When the stories are small enough (1-3 days work) and are similar to work previously done by the team, then the initial estimate and task breakdown may be very accurate. But if you have bigger or less clear stories it is less likely. Also when looking on the whole sprint it becomes harder to predict since there sometimes unexpected shifts in priorities (and external distractions), changes in story requirements when actually starting to work on them, and some stuff just isn't taken into account (dependencies between tasks, teams or team members and who actually gets to do the task and if she might need some training from the guru in that field).
You usually stop sprint planning when you've filled up the entire team's capacity according to the sum of estimates of all the tasks. But does that mean that this is what you're going to deliver in this sprint?
I think no. I ask team members to estimate in ideal hours the net work. So in the unlikely event that everything - every single thing - goes smoothly during the entire sprint, then yes, this will be the output of the sprint. But even if one small thing goes wrong, some stories will not be delivered.
This is where sprint commitment comes in. You need to decide on some "optimism-factor" and split these stories into stories the team is committed on (and there's a very good chance they will be delivered unless we have a complete catastrophe) and stretch stories.
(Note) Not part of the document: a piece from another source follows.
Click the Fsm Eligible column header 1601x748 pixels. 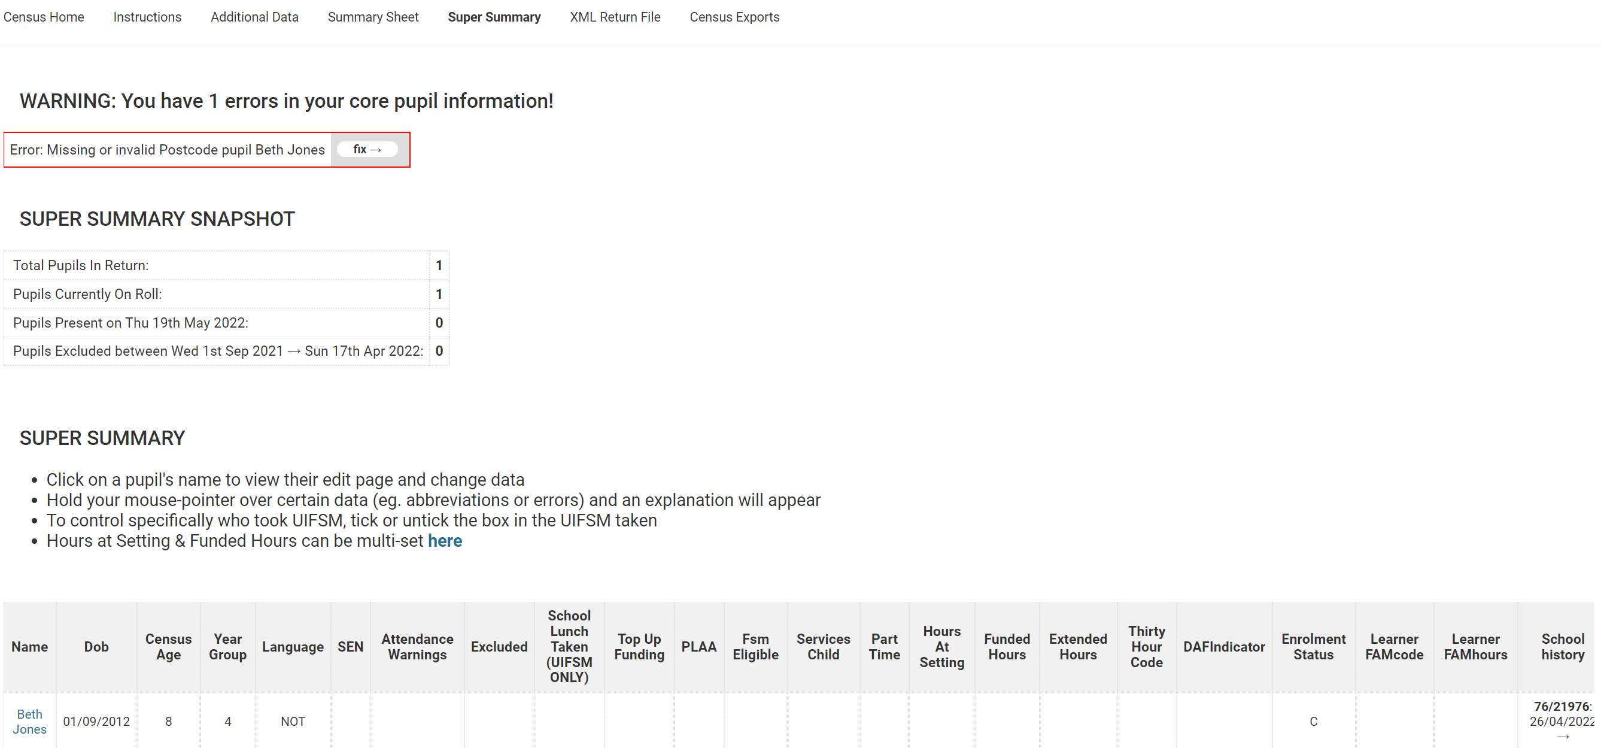click(755, 647)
We don't stop working when we finish all the committed stories. We planned the stretch stories and intend to deliver them too. We're just saying don't count on it. I personally believe it is better to deliver one less story that we didn't commit to, than to make a bigger commitment and not deliver on it. The point is to generate trust by constantly delivering what you promise. And if you're constantly taking chances and breaking your promises, who cares that you committed to deliver more in the beginning of the sprint (the buffer will simply move to the consumer, the PO: "ahh, they never actually deliver what they promise, so I won't tell the customers about this feature yet)"? And if everything does actually go well, you're still going to deliver those stretch stories (and give the Product Owner a happy surprise).
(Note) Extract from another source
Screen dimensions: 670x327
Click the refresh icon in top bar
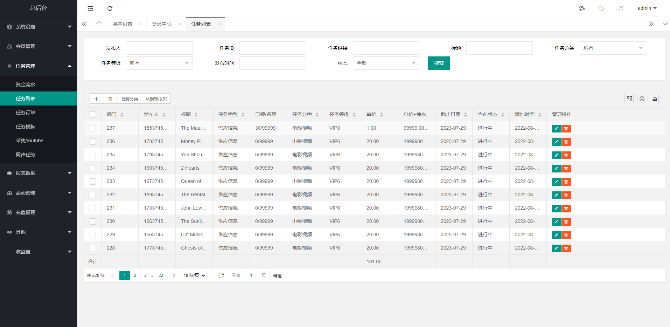point(110,8)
A factor of 70% is a good place to start (that's after the team's capacity is calculated to be about 75%-80% of the actual working hours in order to account for meetings, breaks and other "necessary evils" ), and fine tune from there. If you deliver less, increase the buffer. And if you deliver more you can carefully decrease the buffer.
And if you're feeling really good about yourself - drop hour estimate completely and take work for the sprint based only on story points and previous (average) velocity.